Friday, March 11, 2011

How not to handle a data breach

Press the panic button as soon as you find evidence customer data has
been compromised, and you'll pay the price

Once a data breach is discovered, the best response is to spring into
action and notify customers as fast as humanly possible, right? Well,
not really.

A brand-new Ponemon Institute study [PDF] sponsored by Symantec finds
that data breach victims often move too quickly, wasting lots of money
and losing customers unnecessarily.

According to Ponemon's "Annual Study: U.S. Costs of a Data Breach,"
companies that respond to data breaches by immediately notifying their
users end up spending 54 percent more per record than companies that
move more slowly. Forty-three percent of surveyed companies notified
customers within one month of discovering the breach, but these
companies ended up with per record costs of $268, up 22 percent from
2009. Companies that took longer than a month spent only $174 per
record, down 11 percent from 2009.

What's the explanation? It turns out that many companies tend to panic
when they find a data breach, thanks to fears about lawsuits,
regulatory fines, and bad publicity, and thus are not as prepared with
the forensic tools and strategies as they should be. Their gut
reaction is to get notification over with as fast as possible, so they
end up notifying an excess of customers, including many of those who
are unaffected by the breach. As a result, they end up shooting
themselves in the foot. The biggest cost of data breaches is customer
churn, according to the study, and many of these companies end up
losing lots of customers that they didn't need to notify.

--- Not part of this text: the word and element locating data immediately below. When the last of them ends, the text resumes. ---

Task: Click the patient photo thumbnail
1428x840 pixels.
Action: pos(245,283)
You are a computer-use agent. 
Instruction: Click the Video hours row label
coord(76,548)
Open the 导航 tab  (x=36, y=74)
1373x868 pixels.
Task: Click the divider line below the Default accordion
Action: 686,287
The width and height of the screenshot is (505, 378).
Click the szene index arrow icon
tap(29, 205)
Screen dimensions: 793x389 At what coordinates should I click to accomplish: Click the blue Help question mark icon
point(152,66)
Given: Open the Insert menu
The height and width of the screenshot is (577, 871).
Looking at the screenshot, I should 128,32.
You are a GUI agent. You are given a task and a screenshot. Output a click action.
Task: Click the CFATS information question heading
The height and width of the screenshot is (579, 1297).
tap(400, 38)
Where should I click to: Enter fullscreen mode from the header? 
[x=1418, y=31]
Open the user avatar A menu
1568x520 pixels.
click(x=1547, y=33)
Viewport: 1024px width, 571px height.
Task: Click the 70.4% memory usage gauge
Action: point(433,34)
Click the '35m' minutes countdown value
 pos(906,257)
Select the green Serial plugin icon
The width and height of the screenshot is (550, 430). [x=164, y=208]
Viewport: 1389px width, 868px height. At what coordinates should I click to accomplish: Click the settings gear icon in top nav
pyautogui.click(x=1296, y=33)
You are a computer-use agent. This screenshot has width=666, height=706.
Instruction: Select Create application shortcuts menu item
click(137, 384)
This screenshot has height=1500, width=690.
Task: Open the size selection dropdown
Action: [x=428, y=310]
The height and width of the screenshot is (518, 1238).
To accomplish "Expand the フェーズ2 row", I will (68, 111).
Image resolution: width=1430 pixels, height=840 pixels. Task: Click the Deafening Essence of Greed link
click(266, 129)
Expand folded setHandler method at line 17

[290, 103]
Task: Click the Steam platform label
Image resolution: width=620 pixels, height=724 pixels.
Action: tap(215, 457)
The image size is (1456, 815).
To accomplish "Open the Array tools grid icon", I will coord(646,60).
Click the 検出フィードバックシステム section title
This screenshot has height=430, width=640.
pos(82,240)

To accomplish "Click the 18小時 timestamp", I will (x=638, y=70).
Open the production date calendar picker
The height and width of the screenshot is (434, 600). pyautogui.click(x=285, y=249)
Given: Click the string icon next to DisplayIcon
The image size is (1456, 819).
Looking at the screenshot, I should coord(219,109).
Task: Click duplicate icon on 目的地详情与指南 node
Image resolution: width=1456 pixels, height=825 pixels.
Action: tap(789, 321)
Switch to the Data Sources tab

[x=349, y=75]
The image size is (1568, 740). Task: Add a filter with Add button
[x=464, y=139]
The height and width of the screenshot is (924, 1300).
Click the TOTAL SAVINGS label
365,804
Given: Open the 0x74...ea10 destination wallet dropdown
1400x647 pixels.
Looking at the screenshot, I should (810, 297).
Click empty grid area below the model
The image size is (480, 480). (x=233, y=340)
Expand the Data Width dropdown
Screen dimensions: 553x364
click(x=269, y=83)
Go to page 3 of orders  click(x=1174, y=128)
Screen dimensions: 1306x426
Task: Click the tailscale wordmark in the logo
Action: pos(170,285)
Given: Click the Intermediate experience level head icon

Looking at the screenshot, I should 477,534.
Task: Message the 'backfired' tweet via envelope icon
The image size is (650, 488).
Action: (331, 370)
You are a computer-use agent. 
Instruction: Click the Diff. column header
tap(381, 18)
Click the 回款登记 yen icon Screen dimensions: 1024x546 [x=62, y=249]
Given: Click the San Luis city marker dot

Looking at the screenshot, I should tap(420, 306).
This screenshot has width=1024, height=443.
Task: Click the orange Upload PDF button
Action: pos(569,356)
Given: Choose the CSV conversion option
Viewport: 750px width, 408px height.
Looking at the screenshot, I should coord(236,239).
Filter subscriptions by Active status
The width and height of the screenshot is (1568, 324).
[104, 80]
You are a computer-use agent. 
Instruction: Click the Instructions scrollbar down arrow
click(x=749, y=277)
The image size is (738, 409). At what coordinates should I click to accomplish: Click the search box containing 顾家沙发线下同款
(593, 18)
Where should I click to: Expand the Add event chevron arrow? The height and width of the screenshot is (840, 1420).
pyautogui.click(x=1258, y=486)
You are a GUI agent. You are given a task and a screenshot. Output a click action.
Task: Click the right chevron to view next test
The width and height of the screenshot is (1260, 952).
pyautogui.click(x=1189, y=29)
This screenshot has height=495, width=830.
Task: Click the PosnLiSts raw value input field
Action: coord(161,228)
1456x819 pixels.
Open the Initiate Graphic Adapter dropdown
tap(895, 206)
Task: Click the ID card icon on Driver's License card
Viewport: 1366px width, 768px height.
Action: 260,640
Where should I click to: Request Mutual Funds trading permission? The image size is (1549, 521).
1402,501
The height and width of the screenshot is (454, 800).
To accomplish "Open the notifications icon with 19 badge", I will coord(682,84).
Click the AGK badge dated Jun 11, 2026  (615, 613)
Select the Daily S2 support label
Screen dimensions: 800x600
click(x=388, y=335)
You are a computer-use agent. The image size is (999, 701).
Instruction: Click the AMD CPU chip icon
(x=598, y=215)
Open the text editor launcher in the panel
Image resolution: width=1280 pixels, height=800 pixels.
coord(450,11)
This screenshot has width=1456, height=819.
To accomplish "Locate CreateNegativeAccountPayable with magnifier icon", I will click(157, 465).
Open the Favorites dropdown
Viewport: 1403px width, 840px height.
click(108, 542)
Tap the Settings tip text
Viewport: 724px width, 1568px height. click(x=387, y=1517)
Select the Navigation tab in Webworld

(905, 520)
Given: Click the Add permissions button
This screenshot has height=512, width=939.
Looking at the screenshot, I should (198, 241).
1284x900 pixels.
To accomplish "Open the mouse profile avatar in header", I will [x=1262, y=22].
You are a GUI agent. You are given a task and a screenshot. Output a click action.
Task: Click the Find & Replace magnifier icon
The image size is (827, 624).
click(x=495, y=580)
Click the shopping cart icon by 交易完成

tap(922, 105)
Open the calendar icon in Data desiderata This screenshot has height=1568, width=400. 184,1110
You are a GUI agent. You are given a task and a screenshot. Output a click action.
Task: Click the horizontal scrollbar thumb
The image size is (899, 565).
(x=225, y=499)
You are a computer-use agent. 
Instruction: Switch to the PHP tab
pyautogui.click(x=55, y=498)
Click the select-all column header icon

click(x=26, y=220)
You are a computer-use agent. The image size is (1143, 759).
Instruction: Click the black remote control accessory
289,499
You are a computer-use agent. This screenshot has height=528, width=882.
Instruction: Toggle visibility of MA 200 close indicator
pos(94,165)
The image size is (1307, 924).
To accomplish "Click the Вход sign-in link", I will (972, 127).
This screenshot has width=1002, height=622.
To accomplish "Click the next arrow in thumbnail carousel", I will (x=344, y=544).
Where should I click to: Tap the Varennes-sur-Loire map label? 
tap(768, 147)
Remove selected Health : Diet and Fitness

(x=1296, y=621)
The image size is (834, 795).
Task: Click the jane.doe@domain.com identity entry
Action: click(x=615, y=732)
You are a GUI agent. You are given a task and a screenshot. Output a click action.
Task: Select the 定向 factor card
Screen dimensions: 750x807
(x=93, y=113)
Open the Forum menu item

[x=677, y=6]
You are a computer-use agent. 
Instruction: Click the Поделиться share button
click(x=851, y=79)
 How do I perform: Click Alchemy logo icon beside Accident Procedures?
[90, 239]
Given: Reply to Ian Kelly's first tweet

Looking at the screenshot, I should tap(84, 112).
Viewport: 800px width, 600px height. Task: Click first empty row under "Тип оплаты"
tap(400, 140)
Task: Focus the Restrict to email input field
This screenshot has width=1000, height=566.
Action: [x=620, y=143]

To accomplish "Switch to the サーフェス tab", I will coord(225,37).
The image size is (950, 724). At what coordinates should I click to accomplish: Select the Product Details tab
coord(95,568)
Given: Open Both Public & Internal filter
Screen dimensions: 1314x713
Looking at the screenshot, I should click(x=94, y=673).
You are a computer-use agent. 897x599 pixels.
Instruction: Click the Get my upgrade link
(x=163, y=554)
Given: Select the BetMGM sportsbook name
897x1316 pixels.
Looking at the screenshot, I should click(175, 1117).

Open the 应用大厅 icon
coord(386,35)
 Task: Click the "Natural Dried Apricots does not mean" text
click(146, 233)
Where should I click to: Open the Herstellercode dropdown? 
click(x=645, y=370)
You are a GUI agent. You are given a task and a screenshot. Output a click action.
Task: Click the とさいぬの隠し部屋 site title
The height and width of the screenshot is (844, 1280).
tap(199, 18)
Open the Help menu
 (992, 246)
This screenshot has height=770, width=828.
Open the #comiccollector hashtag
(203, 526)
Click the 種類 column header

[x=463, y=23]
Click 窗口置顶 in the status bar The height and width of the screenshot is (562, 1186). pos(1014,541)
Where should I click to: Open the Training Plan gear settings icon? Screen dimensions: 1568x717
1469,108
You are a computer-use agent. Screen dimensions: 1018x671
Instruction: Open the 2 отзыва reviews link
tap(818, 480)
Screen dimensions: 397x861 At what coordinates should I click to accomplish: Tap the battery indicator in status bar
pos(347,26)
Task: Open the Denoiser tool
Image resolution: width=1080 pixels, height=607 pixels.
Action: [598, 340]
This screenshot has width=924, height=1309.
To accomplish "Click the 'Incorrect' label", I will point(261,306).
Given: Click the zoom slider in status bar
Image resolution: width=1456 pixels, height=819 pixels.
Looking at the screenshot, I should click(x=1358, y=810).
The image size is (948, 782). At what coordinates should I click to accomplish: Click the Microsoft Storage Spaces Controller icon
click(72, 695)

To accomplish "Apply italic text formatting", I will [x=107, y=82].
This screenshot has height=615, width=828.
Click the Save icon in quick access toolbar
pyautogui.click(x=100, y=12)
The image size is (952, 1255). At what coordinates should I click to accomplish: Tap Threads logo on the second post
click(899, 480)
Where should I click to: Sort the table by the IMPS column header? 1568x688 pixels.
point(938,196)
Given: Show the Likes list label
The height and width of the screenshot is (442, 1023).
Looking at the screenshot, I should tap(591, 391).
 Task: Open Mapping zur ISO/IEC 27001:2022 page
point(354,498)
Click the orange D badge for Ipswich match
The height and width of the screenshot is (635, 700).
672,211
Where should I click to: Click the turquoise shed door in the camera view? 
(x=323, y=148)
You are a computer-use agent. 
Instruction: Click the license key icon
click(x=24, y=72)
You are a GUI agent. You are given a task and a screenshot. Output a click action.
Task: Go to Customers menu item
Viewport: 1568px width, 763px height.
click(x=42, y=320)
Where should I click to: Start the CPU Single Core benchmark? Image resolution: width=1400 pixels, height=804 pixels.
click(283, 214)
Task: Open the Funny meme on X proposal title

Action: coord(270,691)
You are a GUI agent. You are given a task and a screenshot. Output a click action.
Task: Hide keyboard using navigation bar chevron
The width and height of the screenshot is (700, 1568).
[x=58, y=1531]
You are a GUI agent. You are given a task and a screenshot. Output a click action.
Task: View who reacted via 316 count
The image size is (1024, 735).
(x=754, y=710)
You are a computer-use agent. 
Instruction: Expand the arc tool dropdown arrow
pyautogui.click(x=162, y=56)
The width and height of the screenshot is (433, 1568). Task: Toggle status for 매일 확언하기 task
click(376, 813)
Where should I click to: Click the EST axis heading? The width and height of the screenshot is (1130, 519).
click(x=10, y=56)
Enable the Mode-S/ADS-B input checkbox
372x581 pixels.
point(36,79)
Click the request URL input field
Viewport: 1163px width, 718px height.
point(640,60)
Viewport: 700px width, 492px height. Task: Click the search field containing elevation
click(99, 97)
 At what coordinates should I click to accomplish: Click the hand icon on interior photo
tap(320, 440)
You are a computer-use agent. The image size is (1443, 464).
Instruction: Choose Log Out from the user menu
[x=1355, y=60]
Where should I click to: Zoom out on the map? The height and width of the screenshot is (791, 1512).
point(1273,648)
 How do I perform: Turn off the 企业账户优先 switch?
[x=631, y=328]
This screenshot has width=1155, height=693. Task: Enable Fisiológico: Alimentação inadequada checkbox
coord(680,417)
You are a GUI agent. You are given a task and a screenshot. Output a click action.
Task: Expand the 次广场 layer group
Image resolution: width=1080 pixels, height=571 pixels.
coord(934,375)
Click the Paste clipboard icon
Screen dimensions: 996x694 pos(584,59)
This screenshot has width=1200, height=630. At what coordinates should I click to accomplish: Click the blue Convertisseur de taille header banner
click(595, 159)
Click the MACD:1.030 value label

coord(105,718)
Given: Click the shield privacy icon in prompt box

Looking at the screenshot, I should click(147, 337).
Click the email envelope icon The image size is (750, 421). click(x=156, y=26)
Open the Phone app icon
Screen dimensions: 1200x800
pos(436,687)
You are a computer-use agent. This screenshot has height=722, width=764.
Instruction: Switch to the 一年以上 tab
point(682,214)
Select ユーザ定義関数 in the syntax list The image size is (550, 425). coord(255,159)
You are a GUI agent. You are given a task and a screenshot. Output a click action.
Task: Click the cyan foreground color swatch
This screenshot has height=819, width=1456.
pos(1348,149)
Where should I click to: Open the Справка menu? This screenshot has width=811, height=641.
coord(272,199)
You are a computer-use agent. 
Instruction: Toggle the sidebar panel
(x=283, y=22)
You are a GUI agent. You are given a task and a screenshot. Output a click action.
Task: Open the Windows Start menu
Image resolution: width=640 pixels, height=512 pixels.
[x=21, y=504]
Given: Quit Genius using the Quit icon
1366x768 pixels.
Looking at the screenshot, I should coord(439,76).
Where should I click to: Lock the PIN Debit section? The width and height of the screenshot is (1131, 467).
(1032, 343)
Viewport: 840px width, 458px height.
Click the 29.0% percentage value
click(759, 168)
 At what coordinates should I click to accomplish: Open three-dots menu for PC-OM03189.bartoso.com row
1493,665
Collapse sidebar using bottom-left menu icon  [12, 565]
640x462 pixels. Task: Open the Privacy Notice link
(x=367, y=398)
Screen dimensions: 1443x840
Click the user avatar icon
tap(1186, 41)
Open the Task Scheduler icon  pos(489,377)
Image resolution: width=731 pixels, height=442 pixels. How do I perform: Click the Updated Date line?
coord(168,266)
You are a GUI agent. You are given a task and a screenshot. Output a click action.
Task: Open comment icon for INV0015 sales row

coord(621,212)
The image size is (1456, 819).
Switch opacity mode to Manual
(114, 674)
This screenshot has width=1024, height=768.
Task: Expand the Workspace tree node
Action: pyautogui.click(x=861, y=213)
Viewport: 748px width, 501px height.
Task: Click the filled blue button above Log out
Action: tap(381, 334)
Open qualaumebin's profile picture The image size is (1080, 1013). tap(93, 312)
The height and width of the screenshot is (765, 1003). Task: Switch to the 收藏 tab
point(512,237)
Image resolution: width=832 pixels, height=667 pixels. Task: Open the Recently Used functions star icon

According to Ponemon, companies that take a more surgical approach and
spend the time on forensics to detect which customers are actually at
risk and require notification ultimately spend less on data breaches.

The study reported other findings on the state of network security:

Malicious or criminal attacks are the most expensive and are on the
rise. In this year's study, 31 percent of all cases involved a
malicious or criminal act, up seven points from 2009, and averaged
$318 per record, up 43 percent from 2009.

In addition:

The cost of breaches by third-party outsourcers rose significantly, up
$85 (39 percent) to $302 per record. These figures may indicate that
compliance with government and commercial regulations for data
protection are dramatically raising breach costs involving outsourced
data.

The moral, as always, is be prepared. Have a strategy and tools in
place to do the proper forensics, know your exact compliance
requirements, and move quickly but cautiously to notify only those
customers that are affected directly. In other words: Don't panic!